Extrait cité ::
«Passer le relais avec une entreprise en pleine santé est un merveilleux sentiment.»

Datatrans
Datatrans AG – «Passer le relais avec une entreprise en pleine santé est un merveilleux sentiment.»

La direction de Datatrans se retire de l’activité opérationnelle après près de 20 ans et fait place à une nouvelle génération.

Après près de 20 années particulièrement prospères, Datatrans SA se prépare non seulement à un changement de direction, mais également à un changement de génération: Thomas Willenborg, 36 ans, succède à Hanspeter Maurer en tant que nouveau CEO et reprend, avec Daniel Ellersiek (COO) et Oliver Heister (CTO), la direction de Datatrans au 1er octobre 2020. Entretien avec Hanspeter Maurer et Thomas Willenborg sur les différences intergénérationnelles, les nouveaux styles de gestion et sur la manière dont nous effectuerons nos paiements dans 20 ans.

Hanspeter, tu as contribué à développer Datatrans et tu as dirigé l’entreprise pendant 19 ans. Aujourd’hui, tu te retires et siégeras désormais au Conseil d’administration avec les co-fondateurs Bettina Reimers et Urs Kisling pour agir en coulisses. Qu’est-ce qui changera pour les clients et les partenaires?

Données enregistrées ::
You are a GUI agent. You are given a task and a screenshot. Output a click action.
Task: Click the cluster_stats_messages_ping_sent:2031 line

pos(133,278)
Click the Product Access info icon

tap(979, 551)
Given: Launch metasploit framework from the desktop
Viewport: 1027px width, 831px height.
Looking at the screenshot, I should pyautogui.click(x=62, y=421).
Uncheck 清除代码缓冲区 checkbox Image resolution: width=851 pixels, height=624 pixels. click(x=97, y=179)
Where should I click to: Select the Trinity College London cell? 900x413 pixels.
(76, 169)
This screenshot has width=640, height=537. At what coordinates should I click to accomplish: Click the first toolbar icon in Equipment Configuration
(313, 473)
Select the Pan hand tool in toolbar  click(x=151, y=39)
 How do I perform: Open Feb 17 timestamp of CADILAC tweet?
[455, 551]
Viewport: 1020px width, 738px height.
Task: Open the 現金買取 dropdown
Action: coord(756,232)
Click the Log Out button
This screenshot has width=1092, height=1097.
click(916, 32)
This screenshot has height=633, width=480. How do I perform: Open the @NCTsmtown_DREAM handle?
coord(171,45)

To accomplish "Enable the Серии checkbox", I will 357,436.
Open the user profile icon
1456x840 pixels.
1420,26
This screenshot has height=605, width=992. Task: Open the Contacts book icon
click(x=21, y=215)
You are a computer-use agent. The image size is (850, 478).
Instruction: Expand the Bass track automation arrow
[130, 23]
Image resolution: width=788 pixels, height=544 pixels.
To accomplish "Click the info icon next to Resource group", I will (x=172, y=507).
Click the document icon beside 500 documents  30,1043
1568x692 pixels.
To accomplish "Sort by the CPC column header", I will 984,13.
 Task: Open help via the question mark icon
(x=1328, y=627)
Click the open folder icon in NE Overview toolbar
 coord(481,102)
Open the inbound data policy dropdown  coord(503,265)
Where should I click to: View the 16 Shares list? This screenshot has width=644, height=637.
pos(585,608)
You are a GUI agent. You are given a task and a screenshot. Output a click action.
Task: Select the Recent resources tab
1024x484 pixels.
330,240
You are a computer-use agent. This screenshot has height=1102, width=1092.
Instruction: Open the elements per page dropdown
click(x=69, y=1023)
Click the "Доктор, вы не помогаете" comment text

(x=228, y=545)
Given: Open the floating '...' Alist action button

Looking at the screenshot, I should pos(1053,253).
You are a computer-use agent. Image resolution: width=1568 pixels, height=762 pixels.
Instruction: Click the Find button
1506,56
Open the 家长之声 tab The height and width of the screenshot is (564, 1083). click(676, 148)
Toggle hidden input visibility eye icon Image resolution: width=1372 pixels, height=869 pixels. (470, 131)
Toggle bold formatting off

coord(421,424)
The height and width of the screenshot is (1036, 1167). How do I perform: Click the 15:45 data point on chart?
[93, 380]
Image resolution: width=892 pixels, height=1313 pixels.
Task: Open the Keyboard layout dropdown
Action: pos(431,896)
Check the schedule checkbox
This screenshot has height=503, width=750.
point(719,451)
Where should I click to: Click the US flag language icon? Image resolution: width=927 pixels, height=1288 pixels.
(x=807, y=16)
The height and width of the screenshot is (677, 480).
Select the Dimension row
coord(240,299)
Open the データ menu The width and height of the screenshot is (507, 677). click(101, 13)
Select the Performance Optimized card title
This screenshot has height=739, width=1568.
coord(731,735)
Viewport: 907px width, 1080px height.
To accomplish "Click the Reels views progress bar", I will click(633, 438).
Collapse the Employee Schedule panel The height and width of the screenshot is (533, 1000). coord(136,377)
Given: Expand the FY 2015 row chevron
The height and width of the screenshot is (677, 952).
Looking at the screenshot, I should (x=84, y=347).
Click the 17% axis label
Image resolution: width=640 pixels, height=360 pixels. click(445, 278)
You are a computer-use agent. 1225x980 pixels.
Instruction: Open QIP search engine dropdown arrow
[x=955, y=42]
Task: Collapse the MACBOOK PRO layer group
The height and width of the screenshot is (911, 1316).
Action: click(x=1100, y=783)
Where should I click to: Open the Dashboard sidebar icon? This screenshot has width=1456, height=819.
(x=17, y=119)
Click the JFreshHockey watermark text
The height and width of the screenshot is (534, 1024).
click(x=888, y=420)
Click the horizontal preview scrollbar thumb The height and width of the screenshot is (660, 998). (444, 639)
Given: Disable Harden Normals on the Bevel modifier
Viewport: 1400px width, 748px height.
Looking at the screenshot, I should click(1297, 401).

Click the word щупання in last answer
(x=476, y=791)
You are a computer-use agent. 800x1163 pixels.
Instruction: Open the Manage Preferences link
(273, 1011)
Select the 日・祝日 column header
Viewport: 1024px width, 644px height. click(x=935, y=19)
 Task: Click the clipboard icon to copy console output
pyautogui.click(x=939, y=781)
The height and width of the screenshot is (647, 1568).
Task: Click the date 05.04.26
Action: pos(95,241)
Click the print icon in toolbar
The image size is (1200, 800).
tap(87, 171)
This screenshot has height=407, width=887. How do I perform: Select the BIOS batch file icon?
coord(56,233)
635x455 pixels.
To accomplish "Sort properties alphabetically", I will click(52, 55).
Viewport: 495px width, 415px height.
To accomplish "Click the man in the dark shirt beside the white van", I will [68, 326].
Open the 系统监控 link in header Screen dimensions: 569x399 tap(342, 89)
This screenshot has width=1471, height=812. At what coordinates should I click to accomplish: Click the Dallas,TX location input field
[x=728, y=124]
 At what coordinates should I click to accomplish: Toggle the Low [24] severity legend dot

Liste des tâches ::
1. Selon l'extrait cité, qui succède à Hanspeter Maurer au poste de CEO de Datatrans ?
2. Recopiez fidèlement l'extrait cité, en commençant par « Après près de 20 années » et en poursuivant jusqu'à « et les partenaires? ».
3. D'après l'extrait cité, les affirmations suivantes sont-elles exactes ? Répondez par oui ou par non, en citant à l'identique les mots qui tranchent.
(a) Hanspeter Maurer a dirigé l'entreprise pendant 19 ans.
(b) Daniel Ellersiek occupe le poste de CTO.
(c) Hanspeter Maurer siégera au Conseil d'administration.
Les entrées proviennent d'une autre source.

Corrigé de l'exercice ::
1. Thomas Willenborg, 36 ans.

2.
Après près de 20 années particulièrement prospères, Datatrans SA se prépare non seulement à un changement de direction, mais également à un changement de génération: Thomas Willenborg, 36 ans, succède à Hanspeter Maurer en tant que nouveau CEO et reprend, avec Daniel Ellersiek (COO) et Oliver Heister (CTO), la direction de Datatrans au 1er octobre 2020. Entretien avec Hanspeter Maurer et Thomas Willenborg sur les différences intergénérationnelles, les nouveaux styles de gestion et sur la manière dont nous effectuerons nos paiements dans 20 ans.

Hanspeter, tu as contribué à développer Datatrans et tu as dirigé l’entreprise pendant 19 ans. Aujourd’hui, tu te retires et siégeras désormais au Conseil d’administration avec les co-fondateurs Bettina Reimers et Urs Kisling pour agir en coulisses. Qu’est-ce qui changera pour les clients et les partenaires?

3.
(a) Oui : « tu as dirigé l’entreprise pendant 19 ans ».
(b) Non : « Daniel Ellersiek (COO) et Oliver Heister (CTO) ».
(c) Oui : « siégeras désormais au Conseil d’administration ».